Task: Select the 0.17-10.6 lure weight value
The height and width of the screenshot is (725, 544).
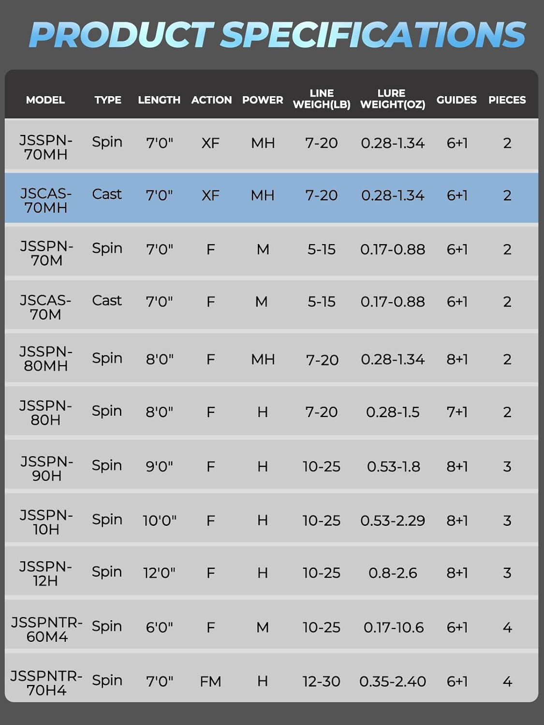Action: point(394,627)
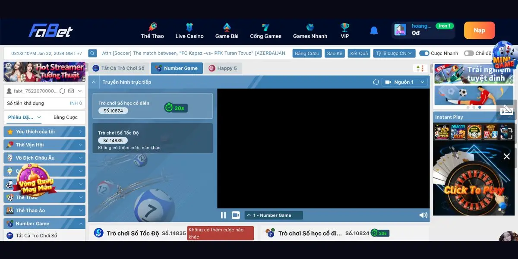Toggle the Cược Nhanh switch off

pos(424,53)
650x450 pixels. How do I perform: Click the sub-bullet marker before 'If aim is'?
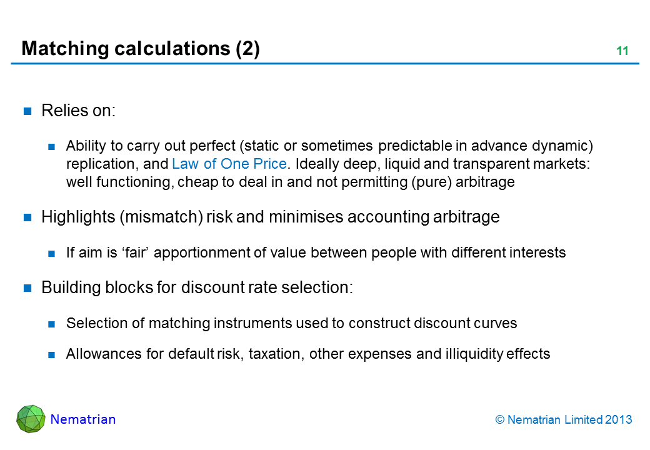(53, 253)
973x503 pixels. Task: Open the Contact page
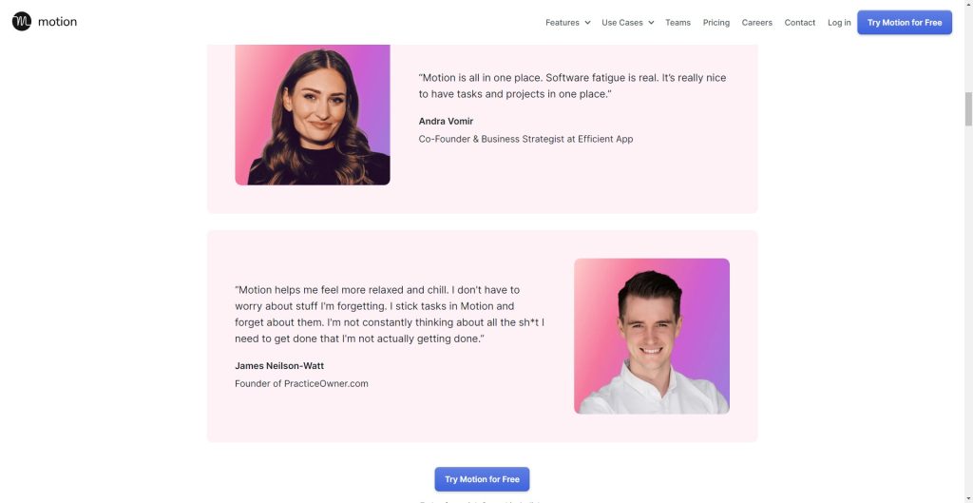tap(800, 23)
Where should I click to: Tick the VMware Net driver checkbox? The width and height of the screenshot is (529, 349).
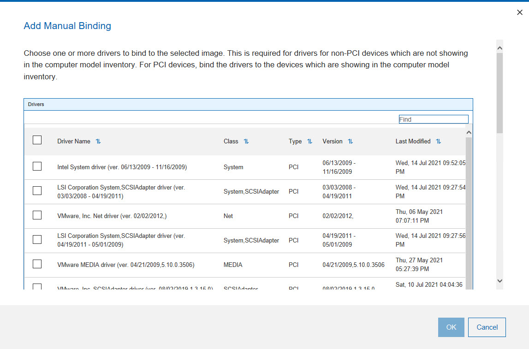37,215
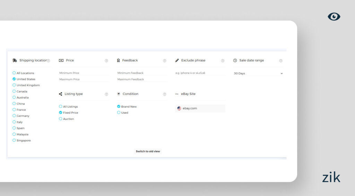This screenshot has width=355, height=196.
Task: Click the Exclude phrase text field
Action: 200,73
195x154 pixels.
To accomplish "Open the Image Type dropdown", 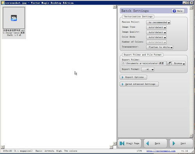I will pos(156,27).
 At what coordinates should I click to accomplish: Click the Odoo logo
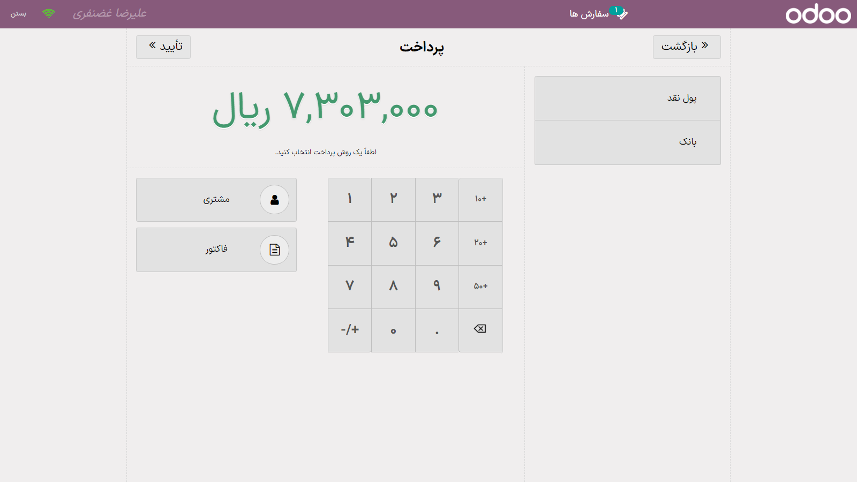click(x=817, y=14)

+ + + + + + +

§ THE PROBLEM: The answer must be an exact copy of the lines from the one that holds "At what coordinates" through the end of the data, both included, with no pictures.

§ FINISHED EXERCISE:
 At what coordinates should I click to accomplish: Click the Odoo logo
click(x=817, y=14)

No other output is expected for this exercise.